Aim of the exercise » Rewrite the material below, replacing each occurrence of "GUI agent" with "interface assistant" and keeping the rest unchanged.

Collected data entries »
________________

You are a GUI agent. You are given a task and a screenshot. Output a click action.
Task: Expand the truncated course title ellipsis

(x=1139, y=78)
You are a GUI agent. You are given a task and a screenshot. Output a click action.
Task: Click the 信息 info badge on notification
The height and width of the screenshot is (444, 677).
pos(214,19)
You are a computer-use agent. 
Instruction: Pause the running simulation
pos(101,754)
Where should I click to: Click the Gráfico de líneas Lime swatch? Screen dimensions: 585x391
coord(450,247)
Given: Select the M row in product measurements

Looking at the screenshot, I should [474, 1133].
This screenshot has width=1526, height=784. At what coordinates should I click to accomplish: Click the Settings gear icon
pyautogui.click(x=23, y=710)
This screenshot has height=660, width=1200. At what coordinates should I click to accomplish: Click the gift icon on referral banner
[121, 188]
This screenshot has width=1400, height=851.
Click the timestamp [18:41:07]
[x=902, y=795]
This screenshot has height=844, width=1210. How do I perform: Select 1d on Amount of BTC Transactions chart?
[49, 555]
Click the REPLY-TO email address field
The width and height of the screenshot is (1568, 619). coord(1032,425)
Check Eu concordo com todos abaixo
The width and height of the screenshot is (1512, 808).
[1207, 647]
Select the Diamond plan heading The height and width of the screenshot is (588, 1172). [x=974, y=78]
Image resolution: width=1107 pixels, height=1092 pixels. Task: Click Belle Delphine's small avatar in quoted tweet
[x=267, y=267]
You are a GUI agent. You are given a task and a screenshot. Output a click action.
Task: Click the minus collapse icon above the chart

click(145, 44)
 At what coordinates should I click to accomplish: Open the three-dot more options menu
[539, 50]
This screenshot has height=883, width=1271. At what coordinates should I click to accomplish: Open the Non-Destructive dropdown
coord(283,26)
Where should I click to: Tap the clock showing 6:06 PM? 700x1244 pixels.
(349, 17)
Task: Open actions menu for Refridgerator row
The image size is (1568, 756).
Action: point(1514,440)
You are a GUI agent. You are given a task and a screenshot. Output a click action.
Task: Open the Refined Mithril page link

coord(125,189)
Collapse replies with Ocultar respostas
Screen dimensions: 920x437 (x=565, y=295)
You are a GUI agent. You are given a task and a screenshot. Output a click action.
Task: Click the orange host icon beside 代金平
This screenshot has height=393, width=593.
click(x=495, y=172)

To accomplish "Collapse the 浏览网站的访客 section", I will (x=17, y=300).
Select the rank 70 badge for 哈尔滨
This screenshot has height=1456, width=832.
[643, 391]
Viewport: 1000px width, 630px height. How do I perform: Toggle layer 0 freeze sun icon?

________________

Output of the task »
You are a interface assistant. You are given a task and a screenshot. Output a click action.
Task: Expand the truncated course title ellipsis

(x=1139, y=78)
You are a interface assistant. You are given a task and a screenshot. Output a click action.
Task: Click the 信息 info badge on notification
The height and width of the screenshot is (444, 677).
pos(214,19)
You are a computer-use agent. 
Instruction: Pause the running simulation
pos(101,754)
Where should I click to: Click the Gráfico de líneas Lime swatch? Screen dimensions: 585x391
coord(450,247)
Given: Select the M row in product measurements

Looking at the screenshot, I should [474, 1133].
This screenshot has width=1526, height=784. At what coordinates should I click to accomplish: Click the Settings gear icon
pyautogui.click(x=23, y=710)
This screenshot has height=660, width=1200. At what coordinates should I click to accomplish: Click the gift icon on referral banner
[121, 188]
This screenshot has width=1400, height=851.
Click the timestamp [18:41:07]
[x=902, y=795]
This screenshot has height=844, width=1210. How do I perform: Select 1d on Amount of BTC Transactions chart?
[49, 555]
Click the REPLY-TO email address field
The width and height of the screenshot is (1568, 619). coord(1032,425)
Check Eu concordo com todos abaixo
The width and height of the screenshot is (1512, 808).
[1207, 647]
Select the Diamond plan heading The height and width of the screenshot is (588, 1172). [x=974, y=78]
Image resolution: width=1107 pixels, height=1092 pixels. Task: Click Belle Delphine's small avatar in quoted tweet
[x=267, y=267]
You are a interface assistant. You are given a task and a screenshot. Output a click action.
Task: Click the minus collapse icon above the chart

click(145, 44)
 At what coordinates should I click to accomplish: Open the three-dot more options menu
[539, 50]
This screenshot has height=883, width=1271. At what coordinates should I click to accomplish: Open the Non-Destructive dropdown
coord(283,26)
Where should I click to: Tap the clock showing 6:06 PM? 700x1244 pixels.
(349, 17)
Task: Open actions menu for Refridgerator row
The image size is (1568, 756).
Action: point(1514,440)
You are a interface assistant. You are given a task and a screenshot. Output a click action.
Task: Open the Refined Mithril page link

coord(125,189)
Collapse replies with Ocultar respostas
Screen dimensions: 920x437 (x=565, y=295)
You are a interface assistant. You are given a task and a screenshot. Output a click action.
Task: Click the orange host icon beside 代金平
This screenshot has height=393, width=593.
click(x=495, y=172)

To accomplish "Collapse the 浏览网站的访客 section", I will (x=17, y=300).
Select the rank 70 badge for 哈尔滨
This screenshot has height=1456, width=832.
[643, 391]
Viewport: 1000px width, 630px height. How do I perform: Toggle layer 0 freeze sun icon?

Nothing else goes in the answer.